I ricercatori hanno riferito di aver trovato più massa ossea e massa muscolare nelle donne in post-menopausa che hanno aderito a una dieta mediterranea rispetto a quelle che non lo hanno fatto. Questo modo di mangiare comporta un’elevata assunzione di frutta e verdura, cereali, patate, olio d’oliva e semi; assunzione di pesce moderatamente alta; basso consumo di grassi saturi, latticini e carni rosse; e bere regolarmente, ma moderatamente, vino rosso.
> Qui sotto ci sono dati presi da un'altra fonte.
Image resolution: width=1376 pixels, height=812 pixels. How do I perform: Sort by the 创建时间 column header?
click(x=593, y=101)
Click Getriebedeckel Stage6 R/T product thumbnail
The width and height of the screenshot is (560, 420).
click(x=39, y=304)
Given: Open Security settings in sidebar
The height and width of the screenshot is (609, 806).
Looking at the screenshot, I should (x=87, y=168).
La dieta mediterranea è stata collegata a un minor rischio di malattie cardiache, diabete, cancro e altre patologie croniche.
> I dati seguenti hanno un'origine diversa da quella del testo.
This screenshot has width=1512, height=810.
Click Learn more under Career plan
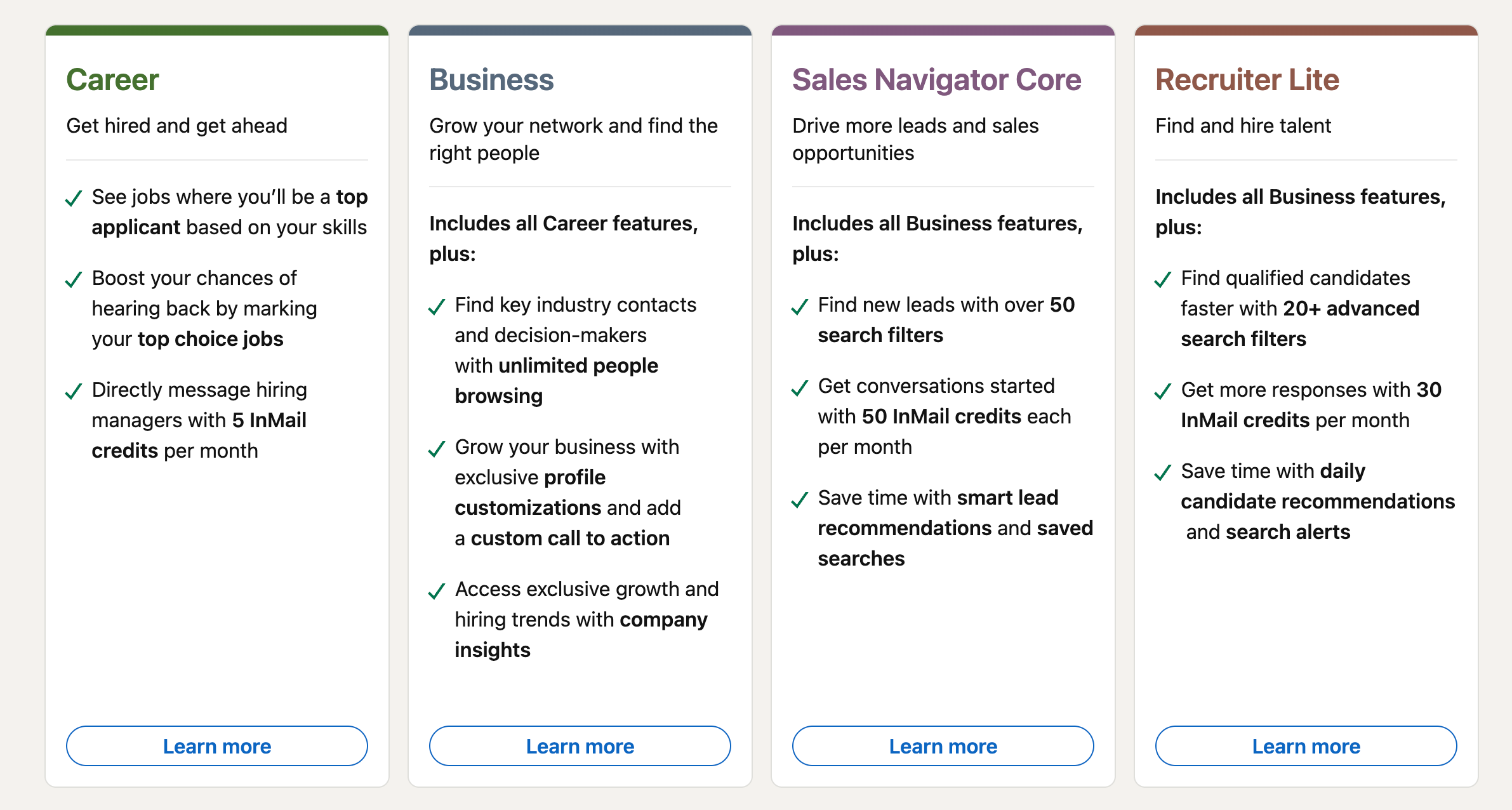click(217, 746)
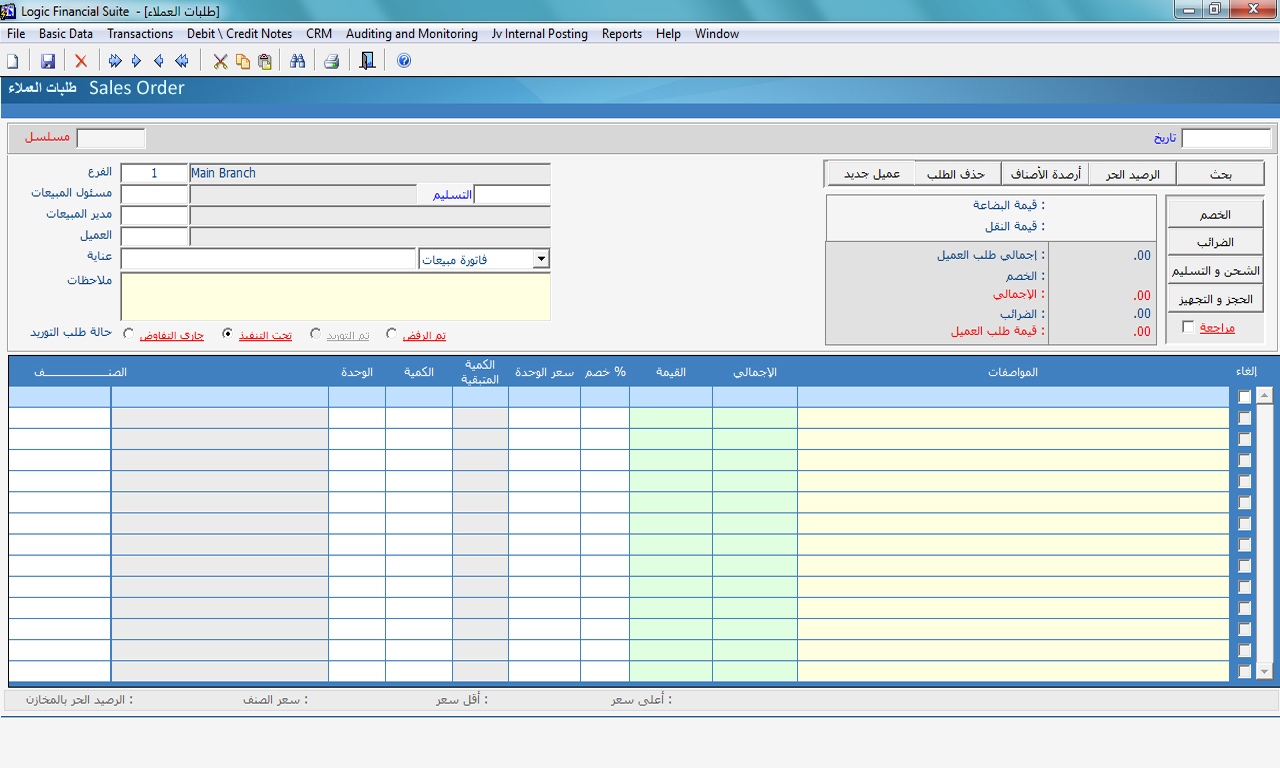The width and height of the screenshot is (1280, 768).
Task: Cut using the scissors icon
Action: pos(220,61)
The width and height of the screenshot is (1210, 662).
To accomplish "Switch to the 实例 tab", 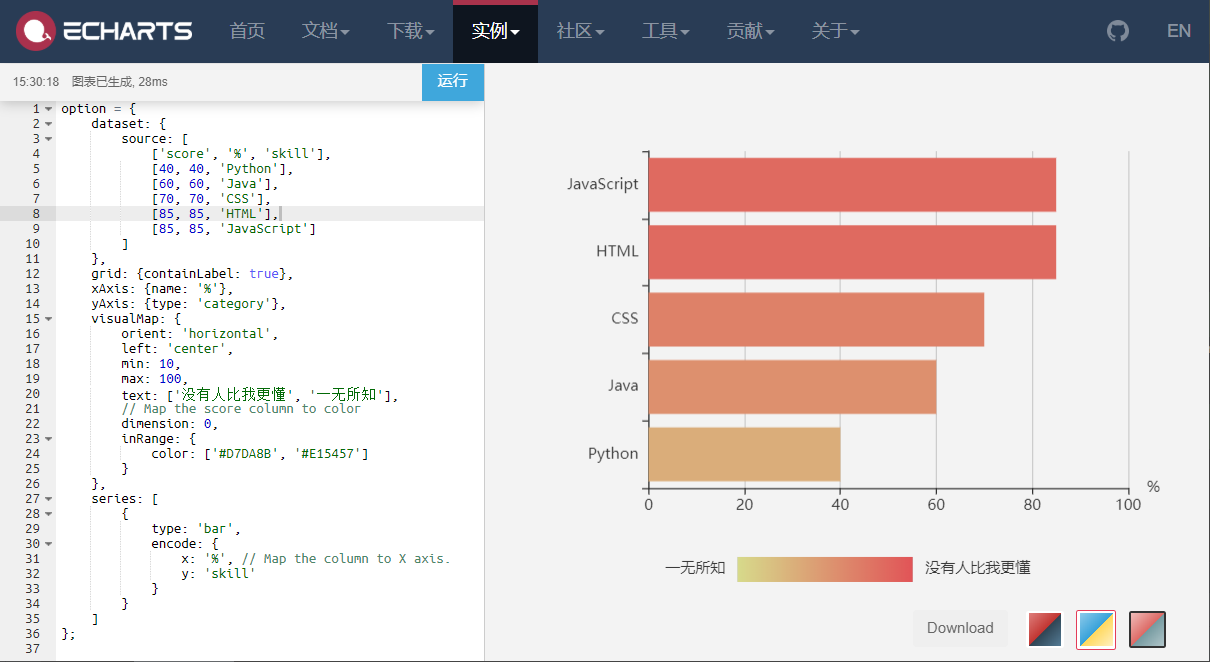I will click(494, 30).
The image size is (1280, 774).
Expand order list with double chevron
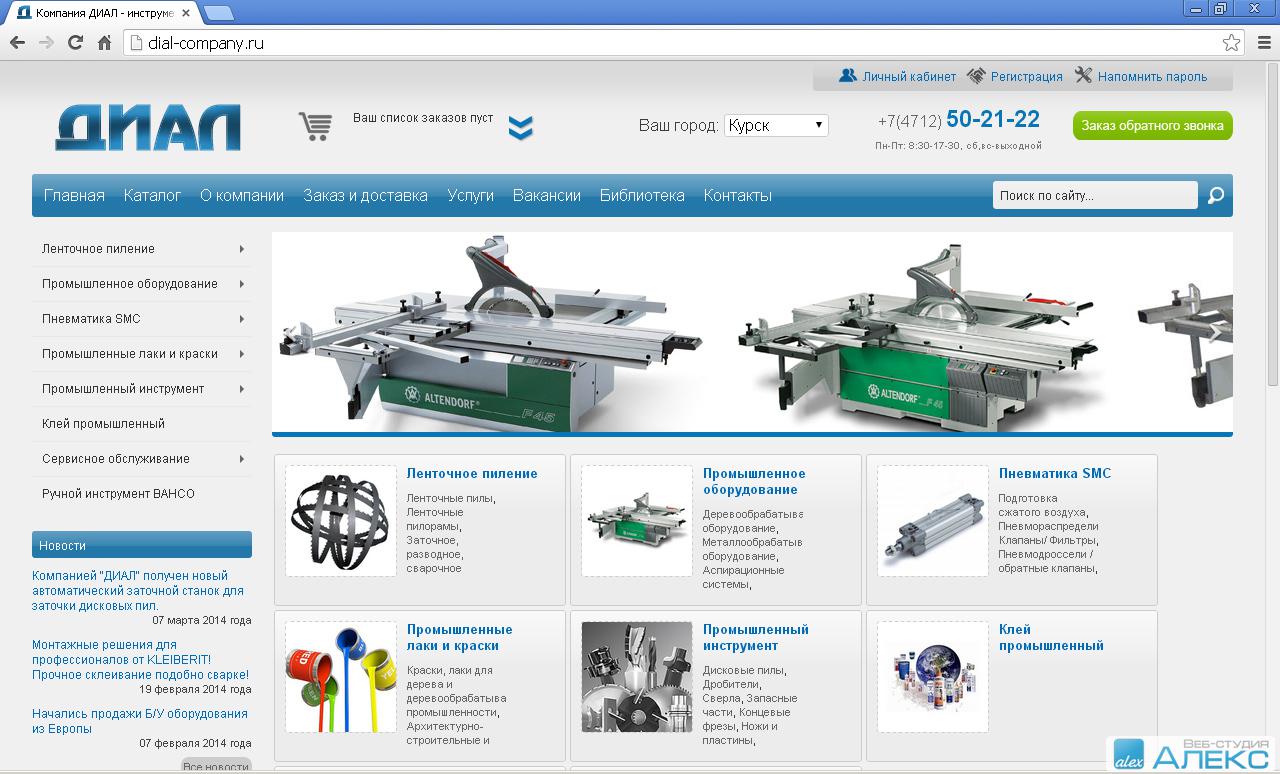[x=520, y=128]
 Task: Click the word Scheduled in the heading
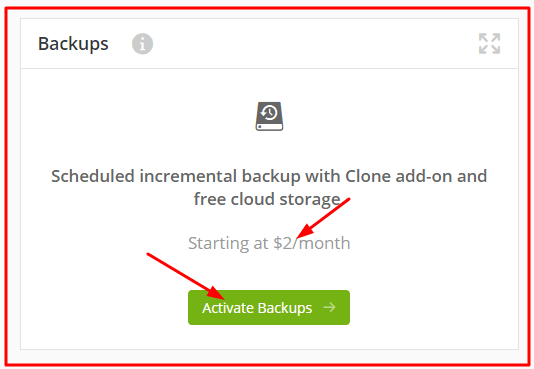coord(93,176)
Pochi studi, tuttavia, sono disponibili sulla dieta mediterranea e i suoi effetti sulla composizione corporea dopo la menopausa, ha detto il ricercatore capo dello studio, Thais Rasia Silva, Ph.D., una studente postdottorato presso la Universidade Federal do Rio Grande do Sul in Brasile. Questa informazione è importante, ha detto, perché la menopausa, con il suo calo di estrogeni, accelera la perdita di massa ossea di una donna, aumentando il rischio di osteoporosi e fratture. Inoltre, la menopausa e l’invecchiamento riducono la massa muscolare. Silva ha detto che la diminuzione della massa muscolare scheletrica e la forza delle persone anziane contribuiscono in misura maggiore a un aumento delle malattie, a una riduzione della qualità della vita e ad un più alto tasso di mortalità.

Silva e i suoi colleghi hanno condotto il loro studio in 103 donne sane del Brasile meridionale, che avevano un’età media di 55 anni e che hanno iniziato la menopausa 5,5 anni prima, in media. Tutte le donne sono state sottoposte a scansioni per misurare la loro densità minerale ossea, il grasso corporeo totale e la massa magra appendicolare, utilizzata per stimare la massa muscolare scheletrica. I soggetti hanno anche compilato un questionario alimentare su ciò che hanno mangiato nel mese precedente.

Un punteggio più elevato di dieta mediterranea (MDS), che significa migliore aderenza al predetto schema alimentare, era significativamente associato con una maggiore densità minerale ossea misurata alla colonna lombare e con una migliore massa muscolare, ha riferito Silva. Questa associazione, ha detto, era indipendente dal fatto che le donne usassero la terapia ormonale in precedenza, il loro comportamento da ex fumatrici o il loro attuale livello di attività fisica, misurato indossando un contapassi per sei giorni.

“Abbiamo scoperto che la dieta mediterranea potrebbe essere un’utile strategia non medica per la prevenzione dell’osteoporosi e delle fratture nelle donne in postmenopausa”, ha detto Silva.

Dati i numerosi benefici per la salute della dieta mediterranea, Silva ha aggiunto: “Le donne in postmenopausa, specialmente quelle con ridotta massa ossea, dovrebbero chiedere al loro medico se potrebbero trarre beneficio dal consumo di questo schema alimentare”.